### OBJECTIVE A
Copy the records verbatim, starting with the line containing "You are a computer-use" and going on through the last line of the records. Leave the pictures out of your copy.

### TEXT EXTRACT
______
A butterfly is a neutral strategy combining four contracts to profit from an outcome landing in a very tight, specific range. It limits both potential profit and loss, creating a high-ROI bet on low volatility.

Why it matters on AGON

Most bets on AGON are directional: you pick a winner. A butterfly is different. It's a precision tool for markets with numerical outcomes, like "Total Goals" in a World Cup match or a crypto market predicting ETH's price on a specific date. You aren't just betting on a team to win; you're betting on the final score difference being exactly one goal.

This structure allows traders to isolate and capitalize on specific scenarios with defined risk. AI agents on the /agents/leaderboard can be coded to scan thousands of markets, identifying underpriced volatility and executing these complex spreads automatically. It's a scalpel for surgical bets, not a hammer for a simple degen long.
______
### OBJECTIVE B
In the text on the butterfly strategy, how many contracts does a butterfly combine?

### RECORDS SUPPLIED
______
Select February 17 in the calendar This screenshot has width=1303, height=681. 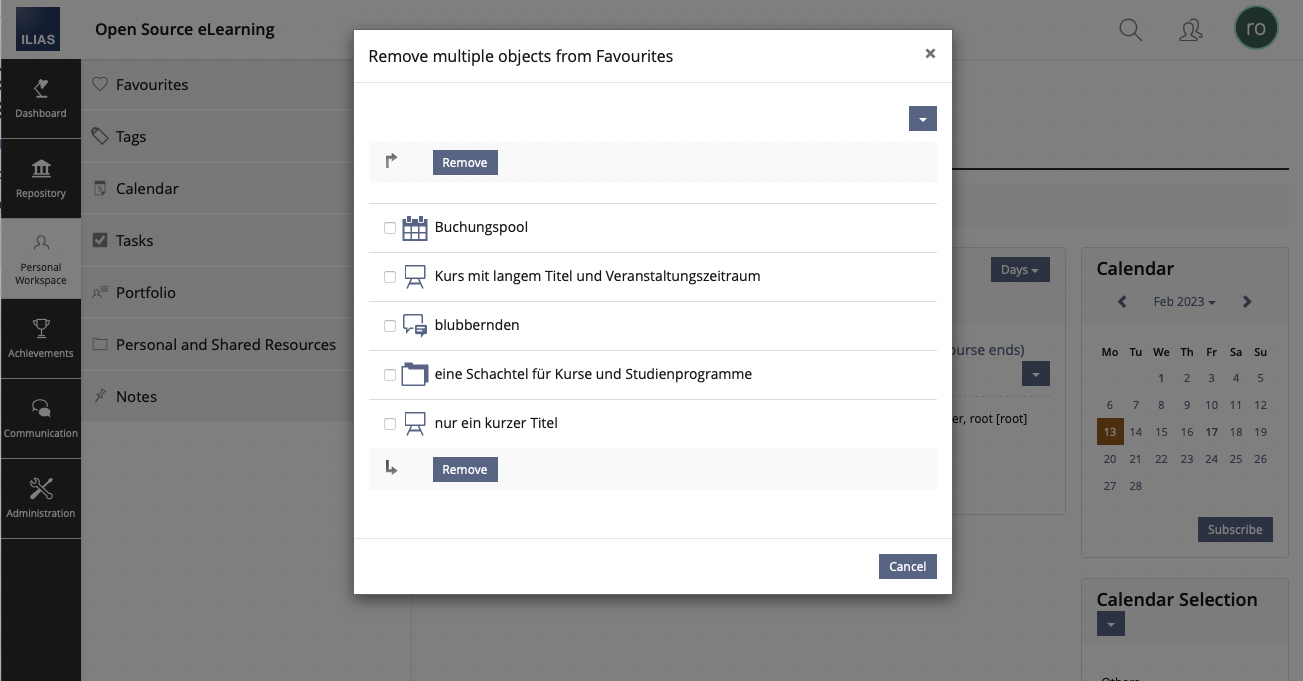(1211, 432)
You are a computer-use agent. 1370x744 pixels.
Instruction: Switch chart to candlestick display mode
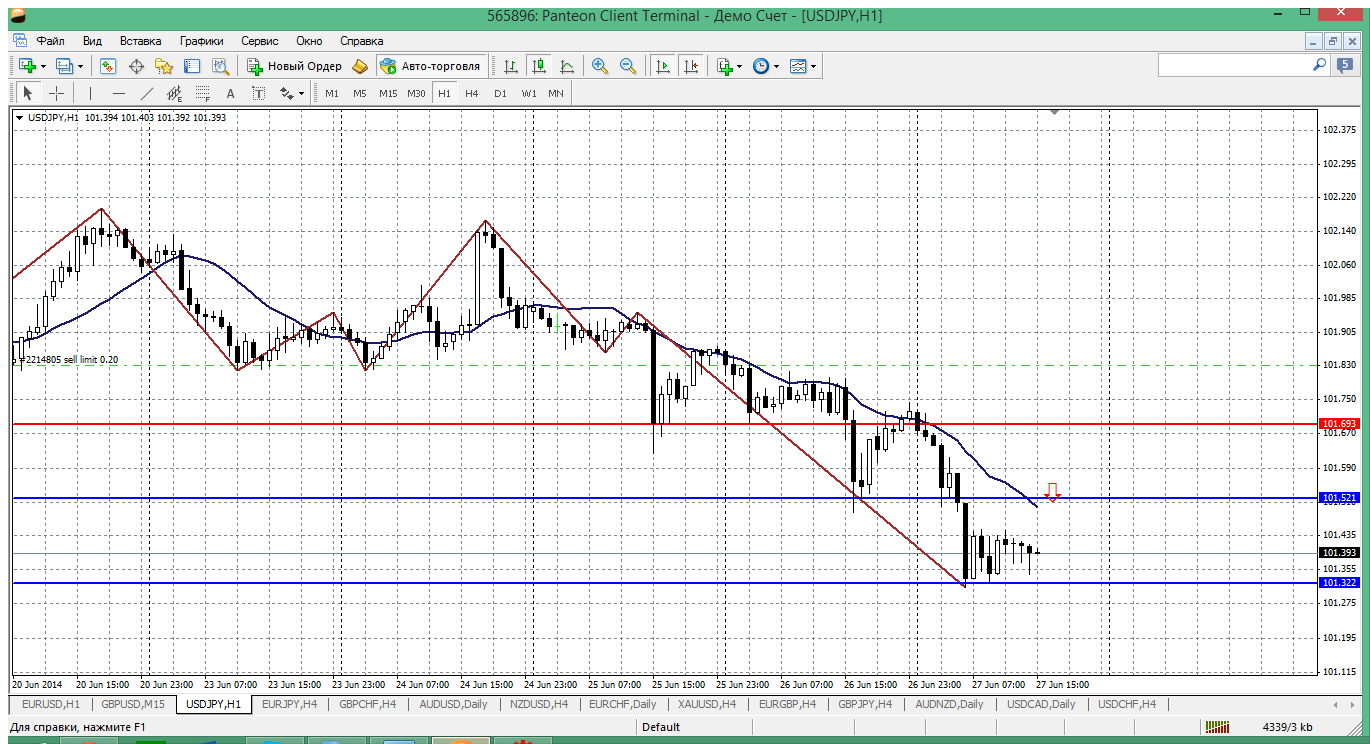(x=539, y=66)
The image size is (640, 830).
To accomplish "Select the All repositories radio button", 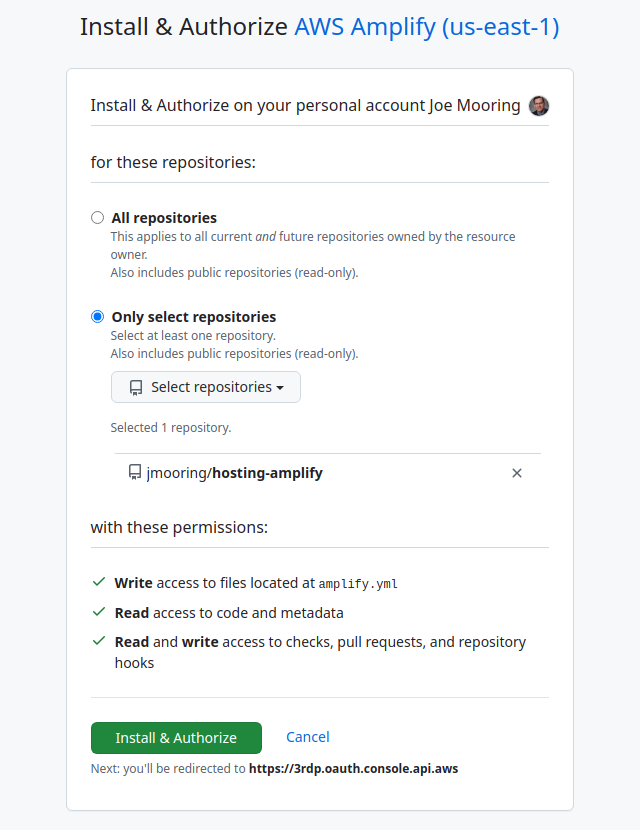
______
### ANSWER A
You are a computer-use agent. 1370x744 pixels.
Instruction: Switch chart to candlestick display mode
(x=539, y=66)
The image size is (640, 830).
To accomplish "Select the All repositories radio button", 

### ANSWER B
Four contracts.